I have shame of this but it isn't rare in the italian public administration
services. I'm italian and NIVI is actually a private company that has a
division that provides services to the town councils (E.M.O. --> European
Municipality Outsourcing): one of this services is the notification of the
fines to foreign people.

These are pages of some cities that are using that service: (Florence, english
page)

[http://www.comune.fi.it/export/sites/retecivica/comune_firen...](http://www.comune.fi.it/export/sites/retecivica/comune_firenze/sicurezza_emergenza/polizia_municipale)
/servizi_on_line/fine_payment_abroad.htm

(Rome, pdf, italian doc. )

[https://www.google.it/url?sa=t&rct=j&q=&esrc=s&source=web&cd...](https://www.google.it/url?sa=t&rct=j&q=&esrc=s&source=web&cd=10&cad=rja&uact=8&ved=0CGQQFjAJ&url=https%3A%2F%2Fwww.comune.roma.it%2FPCR%2Fresources%2Fcms%2Fdocuments%2Fverbresidestero.pdf&ei=RSyDVIHBC-
HR7QafxIGIBQ&usg=AFQjCNEtIsuWmgcPkV9Ua4cagfDUt0lWbA&bvm=bv.80642063,d.ZGU)

(Storo, italian page)

[http://www.comune.storo.tn.it/delibere2007/d07_020.htm](http://www.comune.storo.tn.it/delibere2007/d07_020.htm)

etc.

I hope this info will be useful.

G.

------
joezydeco
I've rented cars overseas and gotten a similar letter in the mail. Usually
when I've been caught by a speed camera in Germany (don't need to explain much
more there).

Yes, it was a real ticket issued to you and the government passed it on to the
rental car agency after tracing down the license plate. (Or, in your case,
Avis passed your contact info to the government)

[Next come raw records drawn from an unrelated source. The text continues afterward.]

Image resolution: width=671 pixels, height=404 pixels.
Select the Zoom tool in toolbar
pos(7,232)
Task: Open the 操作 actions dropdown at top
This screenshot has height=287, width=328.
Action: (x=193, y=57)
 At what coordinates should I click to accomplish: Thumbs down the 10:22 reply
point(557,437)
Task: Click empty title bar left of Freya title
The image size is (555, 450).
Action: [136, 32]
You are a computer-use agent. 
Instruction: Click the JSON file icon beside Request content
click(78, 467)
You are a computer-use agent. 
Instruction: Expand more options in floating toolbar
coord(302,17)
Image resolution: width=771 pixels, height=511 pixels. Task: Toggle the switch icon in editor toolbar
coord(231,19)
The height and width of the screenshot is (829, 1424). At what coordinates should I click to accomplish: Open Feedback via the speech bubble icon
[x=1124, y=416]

In every incident I've received a physical letter from the rental agency
telling me that I got busted and I should expect a ticket to be forwarded on
to me once they get it. I've never seen an actual ticket in my mailbox or a
supplemental charge on my card (like others have said). Apparently Italy is
more on the stick about this and goes right to direct collection.

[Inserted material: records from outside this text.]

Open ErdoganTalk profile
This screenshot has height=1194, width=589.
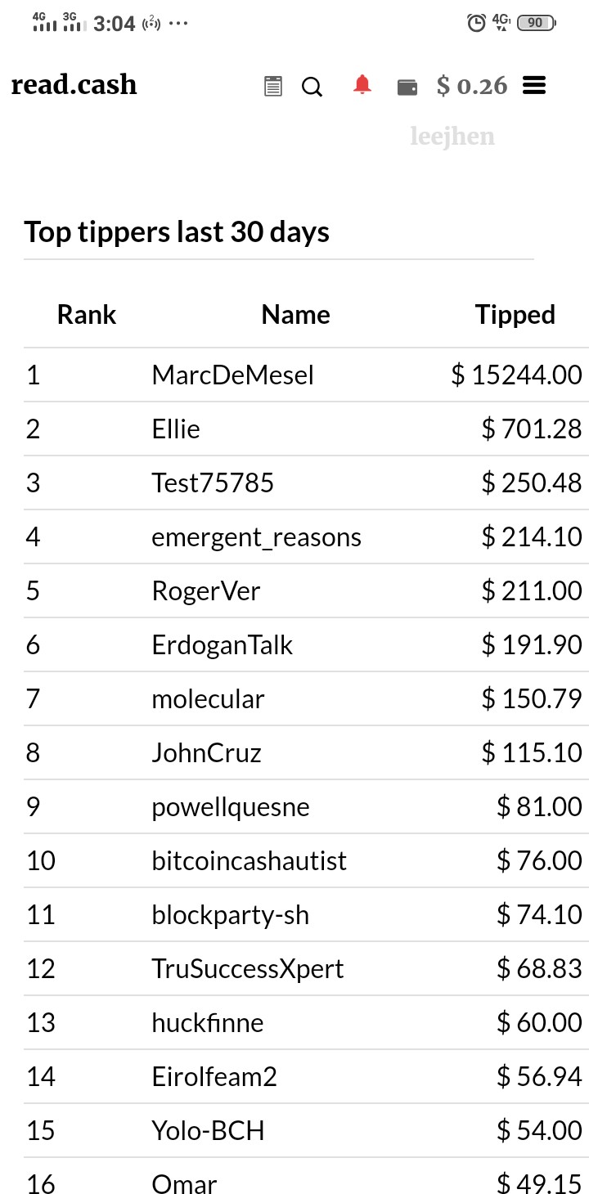click(223, 645)
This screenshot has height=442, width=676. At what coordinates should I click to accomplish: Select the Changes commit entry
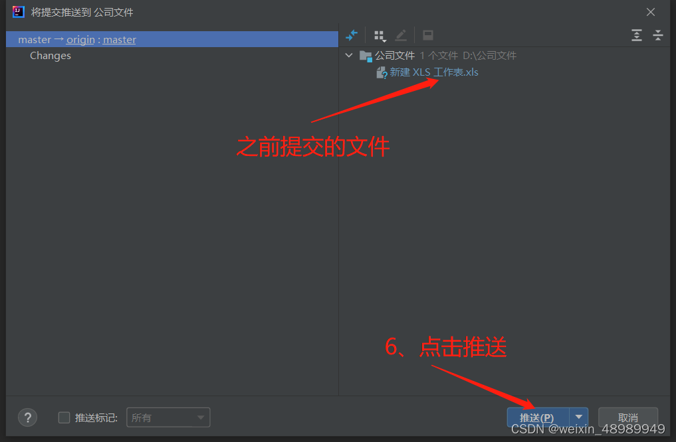[51, 56]
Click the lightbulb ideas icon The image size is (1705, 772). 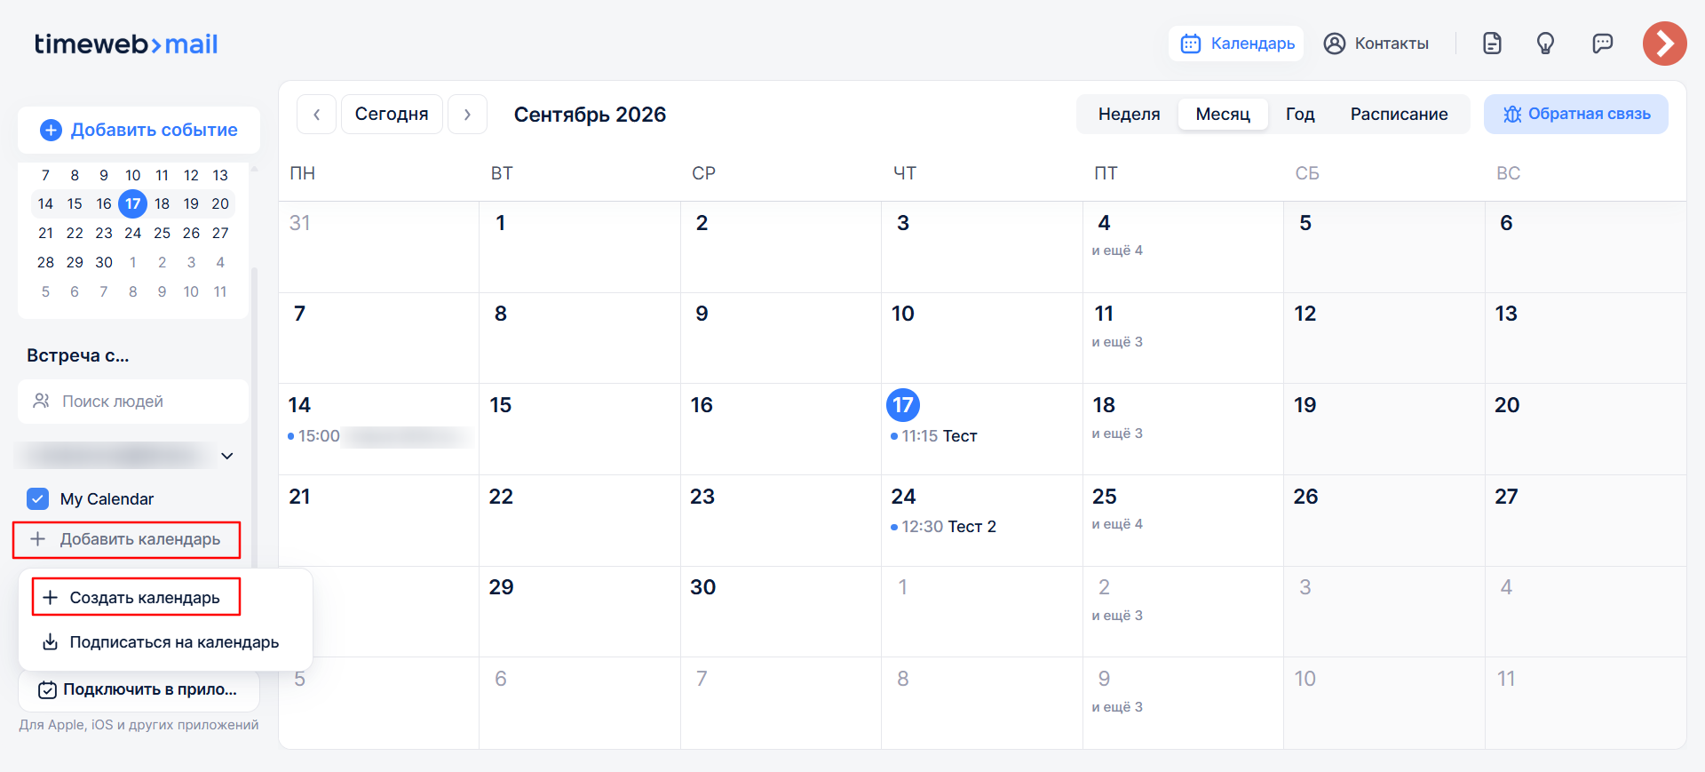[1545, 44]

My colleagues overseas have said to just rip it up, there's no way they can
collect from you short of an Interpol warrant. It won't appear as a collection
on your credit report. I've returned and rented from the exact same companies
and nobody ever said a thing about the previous tickets.

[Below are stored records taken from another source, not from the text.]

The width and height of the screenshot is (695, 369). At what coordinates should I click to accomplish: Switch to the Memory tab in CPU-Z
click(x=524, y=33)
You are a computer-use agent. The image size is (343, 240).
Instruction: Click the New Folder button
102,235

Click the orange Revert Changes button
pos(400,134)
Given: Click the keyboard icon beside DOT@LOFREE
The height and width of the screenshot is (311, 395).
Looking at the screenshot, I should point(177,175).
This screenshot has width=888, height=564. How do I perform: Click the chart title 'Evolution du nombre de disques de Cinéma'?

tldr: Yes it was most likely real (especially because of the pre-warning from
Avis).

------
hcho
Italian road signage has a reputation of being a tourist trap. They would have
access restriction signs at the middle of a one way road, reserved lane signs
hidden behind trees and all that sort of stuff.

You have no way of not paying it. They will charge Avis the fine. Avis will in
turn charge it on your credit card with a processing fee. It's all in the fine
print of your car rental agreement.

------
opless
You could always call the Italian embassy and ask them!